John Francis Morrill (February 19, 1855 – April 2, 1932), nicknamed "Honest John", was an American first baseman and manager in Major League Baseball who played from 1876 to 1890 for the Boston Red Caps/Beaneaters, Washington Nationals, and Boston Reds. Over the years he played all positions. Although he pitched a couple of games each season, he was primarily an infielder, and had a career batting average of .260.

==Early life==
Morrill's parents were Irish emigrants to Boston, where Morrill was born. He played for amateur teams including the Boston Stars and the Lowell Lowells prior to being signed by the Boston Red Legs in 1876.

==Career==
Morrill stood 5'11" and weighed 155 pounds as he began his major league career, and he had been known as a second baseman and catcher. Once he arrived in the major leagues, Morrill only played 23 games at catcher, all of them in his first season with Boston. An obituary stated that he was one of the last catchers to appear at the position without a glove.

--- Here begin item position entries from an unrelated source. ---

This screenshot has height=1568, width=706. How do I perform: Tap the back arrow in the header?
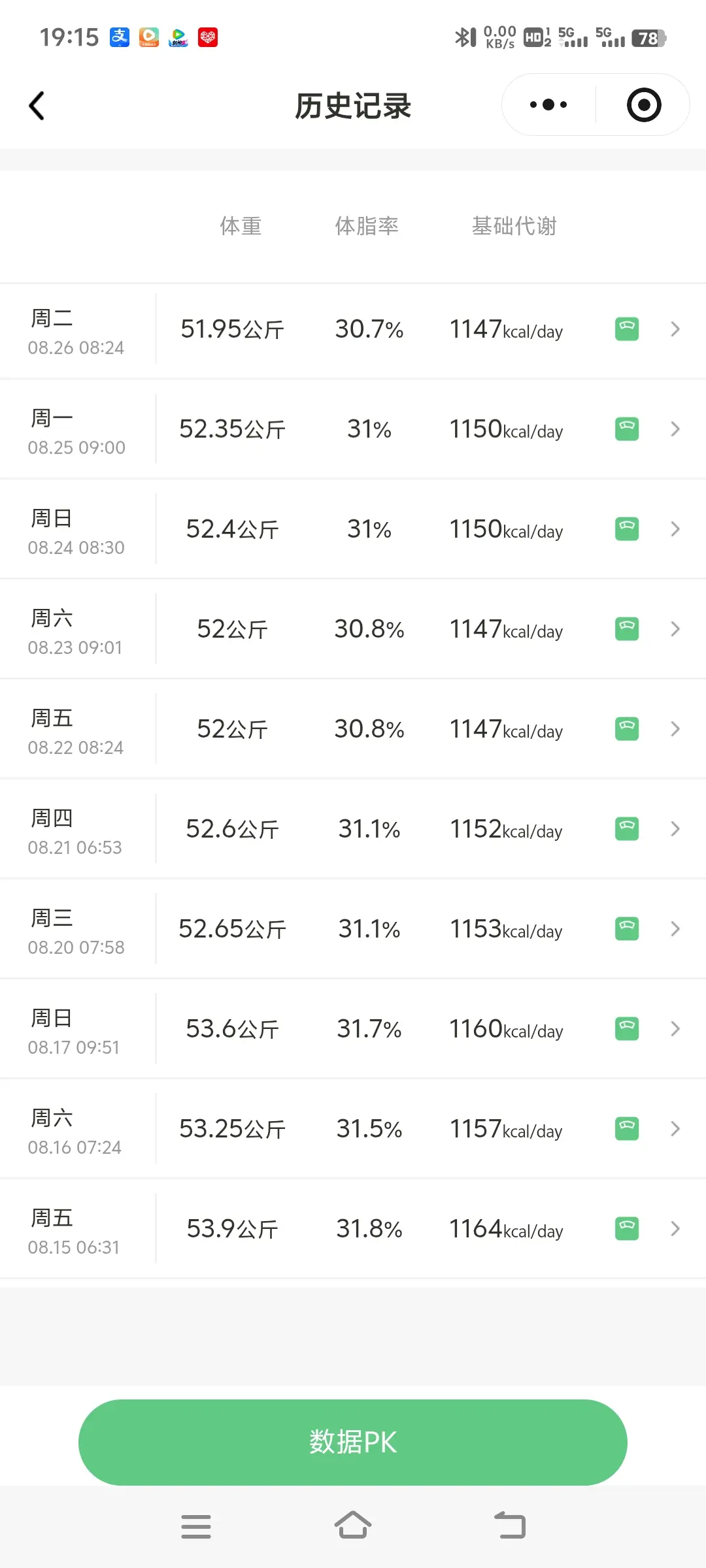click(x=37, y=105)
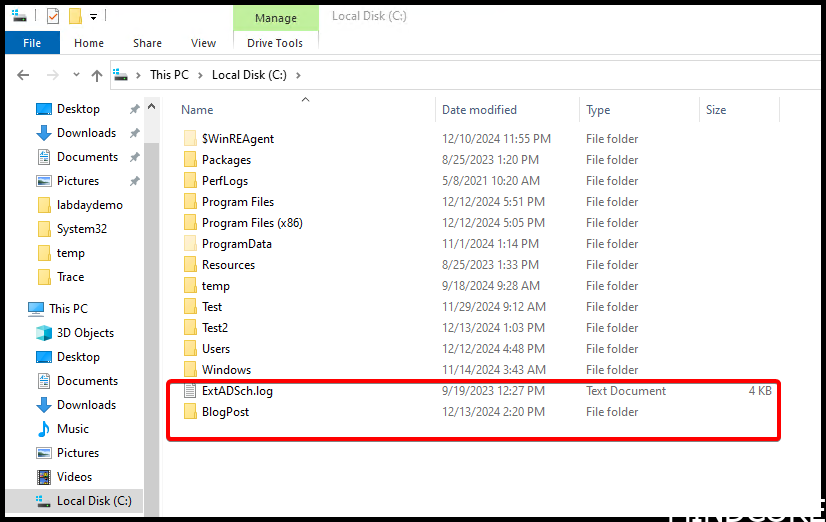The image size is (826, 522).
Task: Navigate back using the Back arrow
Action: (x=24, y=75)
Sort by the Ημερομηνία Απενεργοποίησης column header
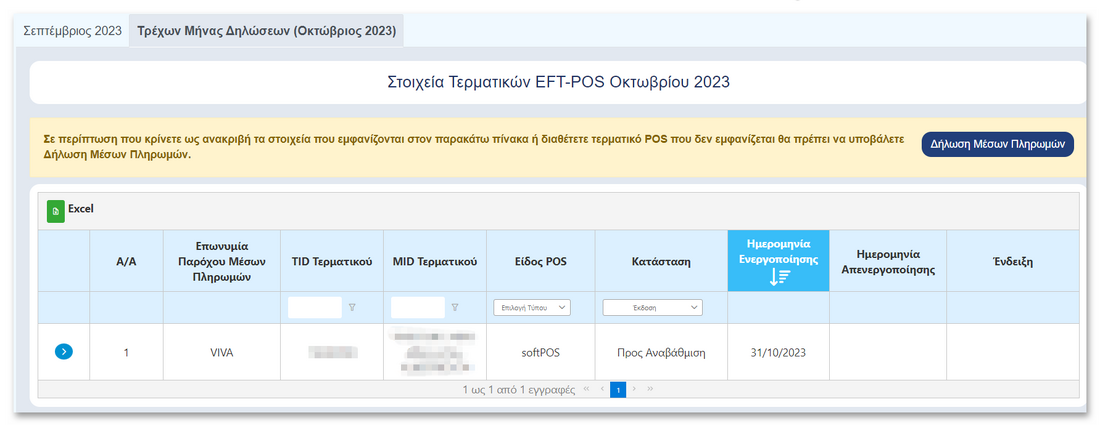 [887, 262]
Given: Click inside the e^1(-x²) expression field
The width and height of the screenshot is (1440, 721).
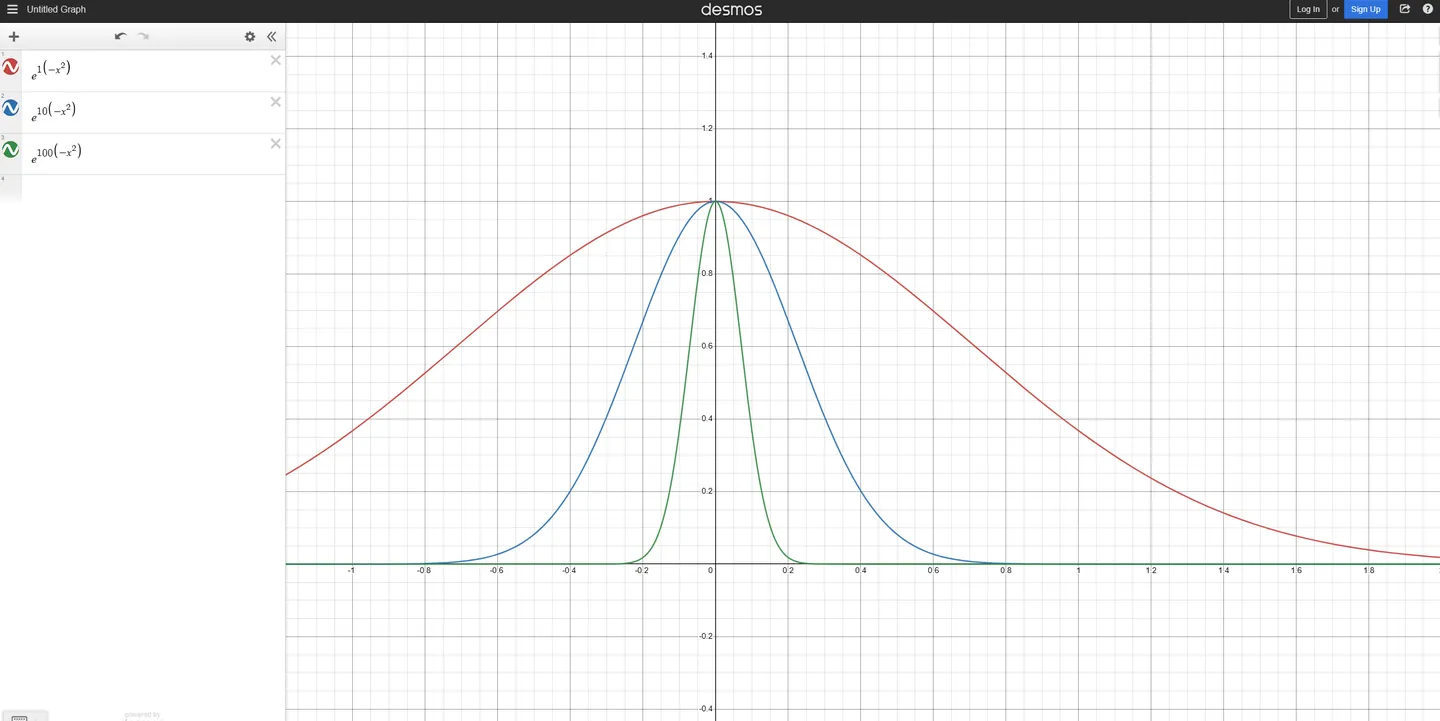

In an incredible season in 1883, he batted .316, played six different positions, and led the Boston Beaneaters to the National League pennant after taking over as manager from Jack Burdock in midseason.

Popular baseball manager King Kelly described Morrill as a careful manager who saved Boston a great deal of money through his decisions. Kelly cited Morrill's understanding of the rules when he said that Morrill was a better manager than anyone besides Cap Anson. Kelly dismissed the popular notion that he did not get along with Morrill.

==Later life==
Morrill raised five children. After his retirement as a player, Morrill worked for a Boston sporting goods company, where he was manager and treasurer. He died at the age of 77 in Brookline, Massachusetts, and he was interred at the Holyhood Cemetery. The cause of death was pneumonia.